Story by Lindsay Long, Zakiya Austin and Raleigh Norris
Photo by Raleigh Norris
Early Childhood Education courses offered at Dutch Fork, such as Early Childhood I and Early Childhood II, are focused towards students who want to pursue a career in teaching elementary students once they finish college.
“This course is designed to provide students with hands-on opportunities to actively explore and observe the world of children and prepare them for educational and administrative careers in the field,” Childhood Education teacher Phyllis Richmond said. “This course provides in-depth study of career paths, developmentally appropriate practices, curriculum development, safe and healthy learning environments, and collaborative relationships.”
Jasmine Drayton, a junior in the Early Childhood I class, is confident that this course will teach her how to be a good teacher.
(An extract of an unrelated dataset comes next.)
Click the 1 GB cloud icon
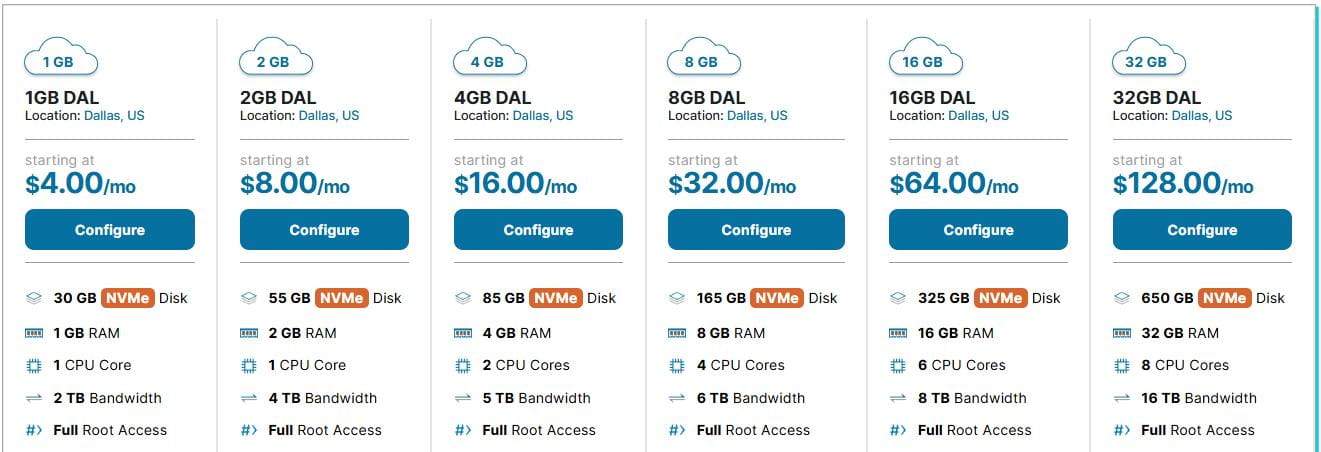The image size is (1321, 452). 60,58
“It is going to offer me a chance to learn the proper way of teaching children and how to interact with children in the classroom,” Jasmine said.
Junior Jenna Bishop, currently enrolled in Early Childhood I, supports Mrs. Richmond’s annotation of the course.
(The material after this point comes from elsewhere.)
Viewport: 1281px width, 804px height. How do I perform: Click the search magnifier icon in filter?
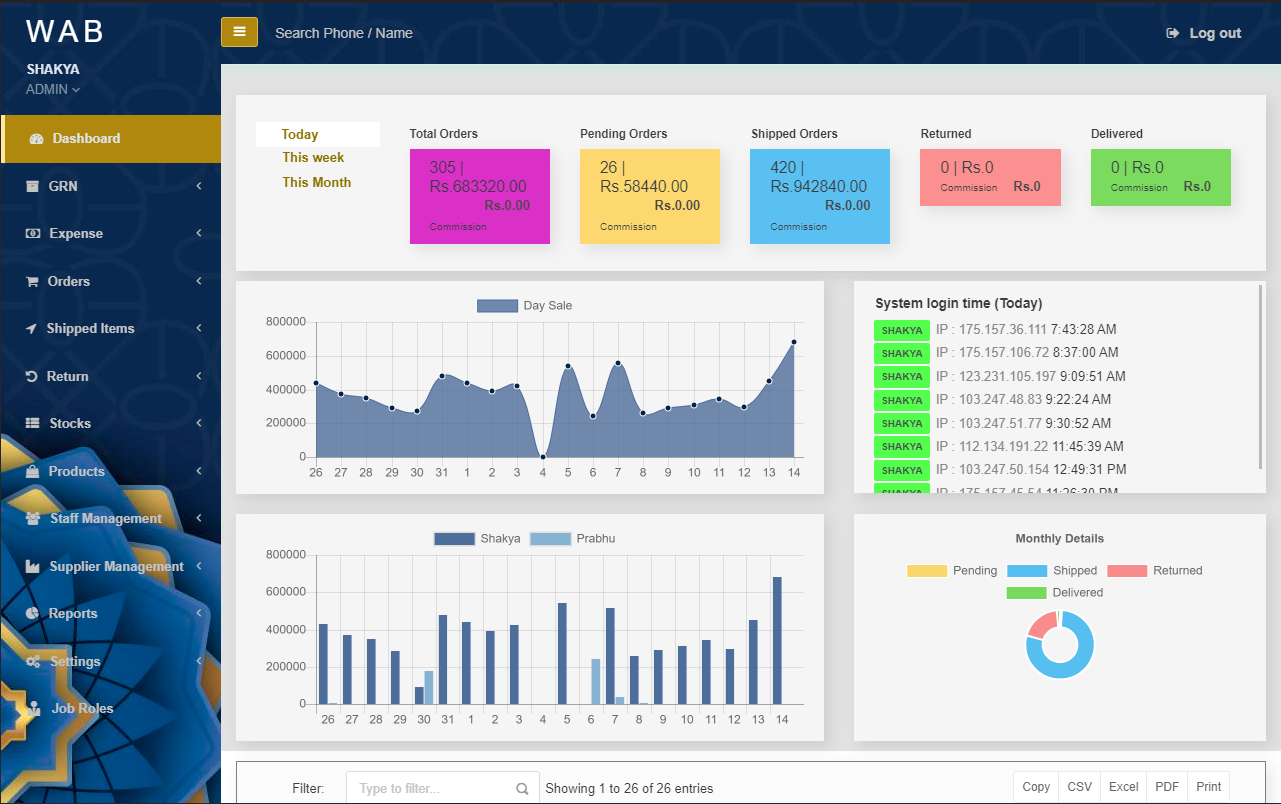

“I hope to gain better communication skills, more patience, a sense of responsibility, and a feel for the real world,” Jenna said.
Richmond assures that this course will help students pursue their teaching careers, and that these classes will help them go far.
“The Early Childhood program prepares students who want to become teachers because they practice teaching skills in the classroom and learn teaching techniques and different learning styles,” Richmond said. “Then they are placed in the schools to experience different hands-on activities with children.”
Early Childhood II student, senior Ariel Morgan, thinks that only certain students should take the class, especially if they see a future with children.
“Advice I have for future students who want to take this course is it only go into the program if you want to be a teacher. If you don’t want to do something in the future that involves younger children, don’t take this class.” Ariel said.
Senior Elise Maglione, who is also in the Early Childhood II class, is teaching first grade at Ballentine Elementary School this year. She noticed that the Early Childhood class has really been beneficial to her, and she suggests that future teachers should do the same.
“My advice I have for next year’s students who want to be in this program is to listen in class so you can be better prepared for what’s going to happen in your field experience,” Elise said. “Just listening can go a long way.
Early Childhood I and II do more than just helping students prepare for a career in teaching. The classes also help with being around and having to deal with young children.
“I started taking [Early Childhood Education I] because I wanted to be a teacher and then I saw that it was good for more than just teaching,” Jenna said. “In general, if you wanted to be a doctor, it would teach you how to work with children that would come into your office and learning how to make them feel more at home and at ease when they’re at a place like that.”
Elise helps portray that this course is advantageous in more than one way by explaining that while you’re learning and growing in your career, you’re also helping children learn as well. This is beneficial because you can see how you’ve impacted others.
“My favorite part about my teaching experience is watching the children grow as learners,” Elise said. “It’s nice to be around that kind of positive energy.”
Richmond advises students that Early Childhood I and II are designed to teach students how to work with children and help them become teachers.
“For the students who want to take Early Childhood Education in the future, know that this is a program to explore the possibility of becoming a teacher, or working with children as a career,” Richmond said. “If that is your career path, this class was meant for you.”